■ **Data for the task**
------------------------------------------------------------------------

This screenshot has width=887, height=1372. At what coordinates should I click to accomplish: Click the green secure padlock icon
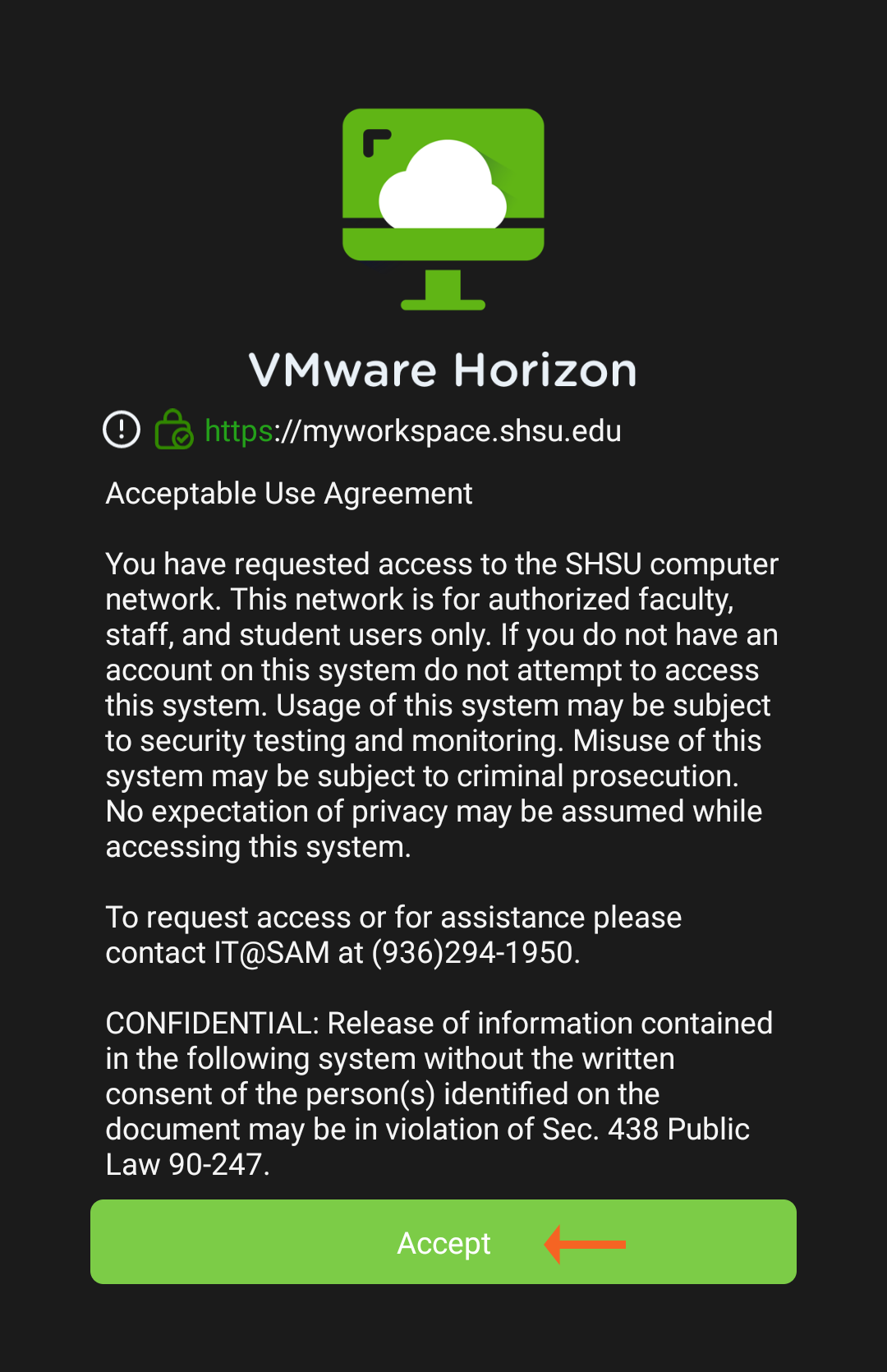coord(173,429)

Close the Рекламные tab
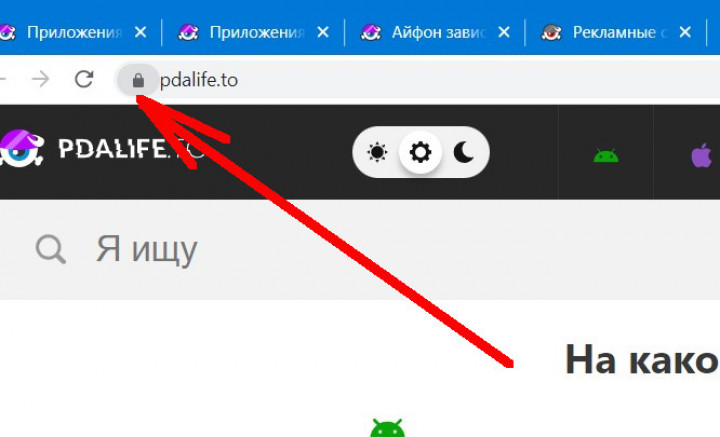685,32
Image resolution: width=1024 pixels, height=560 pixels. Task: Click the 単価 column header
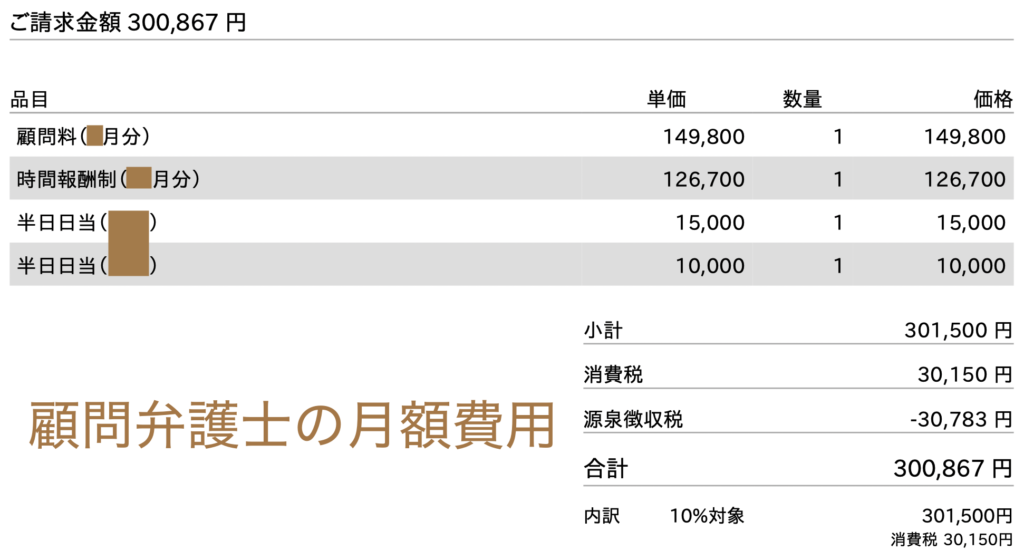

------------------------------------------------------------------------

■ **Task details**
Write out the material above again line by line, keeping every request unchanged, and offset each coordinate in the answers by adding 123 to every number. Leave the pictures out.

■ **Response to the task**
This screenshot has width=887, height=1372. At what coordinates should I click to accomplish: Click the green secure padlock icon
coord(296,552)

Close the Рекламные tab
808,155
Image resolution: width=1024 pixels, height=560 pixels. Task: Click the 単価 column header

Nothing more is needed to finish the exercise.